What is wanted is an exact copy of all the entries.

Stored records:

☆ ☆ ☆ ☆ ☆

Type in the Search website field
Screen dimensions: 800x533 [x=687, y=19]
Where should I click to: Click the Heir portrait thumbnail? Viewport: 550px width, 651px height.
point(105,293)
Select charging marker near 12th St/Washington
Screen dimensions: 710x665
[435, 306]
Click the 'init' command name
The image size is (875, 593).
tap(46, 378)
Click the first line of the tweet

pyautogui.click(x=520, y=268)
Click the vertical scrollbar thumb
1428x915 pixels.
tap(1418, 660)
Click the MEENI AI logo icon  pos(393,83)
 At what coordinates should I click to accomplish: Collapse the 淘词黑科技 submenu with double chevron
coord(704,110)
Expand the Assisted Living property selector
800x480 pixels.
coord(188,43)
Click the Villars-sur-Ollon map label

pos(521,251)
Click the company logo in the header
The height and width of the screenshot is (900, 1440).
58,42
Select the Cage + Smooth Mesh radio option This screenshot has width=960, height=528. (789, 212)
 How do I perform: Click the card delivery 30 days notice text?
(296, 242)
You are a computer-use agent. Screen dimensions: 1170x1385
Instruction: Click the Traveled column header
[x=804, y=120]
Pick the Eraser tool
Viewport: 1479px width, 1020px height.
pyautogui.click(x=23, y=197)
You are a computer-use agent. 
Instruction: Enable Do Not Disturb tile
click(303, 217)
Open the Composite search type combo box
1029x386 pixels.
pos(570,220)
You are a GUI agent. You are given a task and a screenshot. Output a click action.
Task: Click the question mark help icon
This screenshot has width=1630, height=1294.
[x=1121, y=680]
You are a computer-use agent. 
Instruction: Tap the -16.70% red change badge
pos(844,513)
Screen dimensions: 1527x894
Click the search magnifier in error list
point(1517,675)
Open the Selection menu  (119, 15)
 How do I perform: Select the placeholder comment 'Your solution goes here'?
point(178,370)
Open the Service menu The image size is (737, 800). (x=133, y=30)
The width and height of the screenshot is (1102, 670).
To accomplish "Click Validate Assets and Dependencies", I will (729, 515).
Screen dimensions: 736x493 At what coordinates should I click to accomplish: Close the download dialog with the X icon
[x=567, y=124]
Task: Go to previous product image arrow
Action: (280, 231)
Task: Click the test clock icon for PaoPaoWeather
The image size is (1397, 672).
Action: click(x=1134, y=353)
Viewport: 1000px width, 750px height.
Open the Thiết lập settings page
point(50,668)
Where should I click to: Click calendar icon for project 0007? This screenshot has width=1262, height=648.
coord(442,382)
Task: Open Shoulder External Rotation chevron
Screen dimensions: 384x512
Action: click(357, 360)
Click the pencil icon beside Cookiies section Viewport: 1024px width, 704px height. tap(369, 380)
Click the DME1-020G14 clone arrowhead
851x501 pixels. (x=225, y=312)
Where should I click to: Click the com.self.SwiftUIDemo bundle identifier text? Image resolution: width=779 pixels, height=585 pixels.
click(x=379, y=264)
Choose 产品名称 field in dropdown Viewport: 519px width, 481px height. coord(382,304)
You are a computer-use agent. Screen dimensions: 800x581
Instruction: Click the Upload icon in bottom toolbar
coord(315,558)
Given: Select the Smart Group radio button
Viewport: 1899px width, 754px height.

☆ ☆ ☆ ☆ ☆

**REPLY:**
Type in the Search website field
Screen dimensions: 800x533 [x=687, y=19]
Where should I click to: Click the Heir portrait thumbnail? Viewport: 550px width, 651px height.
point(105,293)
Select charging marker near 12th St/Washington
Screen dimensions: 710x665
[435, 306]
Click the 'init' command name
The image size is (875, 593).
tap(46, 378)
Click the first line of the tweet

pyautogui.click(x=520, y=268)
Click the vertical scrollbar thumb
1428x915 pixels.
tap(1418, 660)
Click the MEENI AI logo icon  pos(393,83)
 At what coordinates should I click to accomplish: Collapse the 淘词黑科技 submenu with double chevron
coord(704,110)
Expand the Assisted Living property selector
800x480 pixels.
coord(188,43)
Click the Villars-sur-Ollon map label

pos(521,251)
Click the company logo in the header
The height and width of the screenshot is (900, 1440).
58,42
Select the Cage + Smooth Mesh radio option This screenshot has width=960, height=528. (789, 212)
 How do I perform: Click the card delivery 30 days notice text?
(296, 242)
You are a computer-use agent. Screen dimensions: 1170x1385
Instruction: Click the Traveled column header
[x=804, y=120]
Pick the Eraser tool
Viewport: 1479px width, 1020px height.
pyautogui.click(x=23, y=197)
You are a computer-use agent. 
Instruction: Enable Do Not Disturb tile
click(303, 217)
Open the Composite search type combo box
1029x386 pixels.
pos(570,220)
You are a GUI agent. You are given a task and a screenshot. Output a click action.
Task: Click the question mark help icon
This screenshot has width=1630, height=1294.
[x=1121, y=680]
You are a computer-use agent. 
Instruction: Tap the -16.70% red change badge
pos(844,513)
Screen dimensions: 1527x894
Click the search magnifier in error list
point(1517,675)
Open the Selection menu  (119, 15)
 How do I perform: Select the placeholder comment 'Your solution goes here'?
point(178,370)
Open the Service menu The image size is (737, 800). (x=133, y=30)
The width and height of the screenshot is (1102, 670).
To accomplish "Click Validate Assets and Dependencies", I will (729, 515).
Screen dimensions: 736x493 At what coordinates should I click to accomplish: Close the download dialog with the X icon
[x=567, y=124]
Task: Go to previous product image arrow
Action: (280, 231)
Task: Click the test clock icon for PaoPaoWeather
The image size is (1397, 672).
Action: click(x=1134, y=353)
Viewport: 1000px width, 750px height.
Open the Thiết lập settings page
point(50,668)
Where should I click to: Click calendar icon for project 0007? This screenshot has width=1262, height=648.
coord(442,382)
Task: Open Shoulder External Rotation chevron
Screen dimensions: 384x512
Action: click(357, 360)
Click the pencil icon beside Cookiies section Viewport: 1024px width, 704px height. tap(369, 380)
Click the DME1-020G14 clone arrowhead
851x501 pixels. (x=225, y=312)
Where should I click to: Click the com.self.SwiftUIDemo bundle identifier text? Image resolution: width=779 pixels, height=585 pixels.
click(x=379, y=264)
Choose 产品名称 field in dropdown Viewport: 519px width, 481px height. coord(382,304)
You are a computer-use agent. Screen dimensions: 800x581
Instruction: Click the Upload icon in bottom toolbar
coord(315,558)
Given: Select the Smart Group radio button
Viewport: 1899px width, 754px height.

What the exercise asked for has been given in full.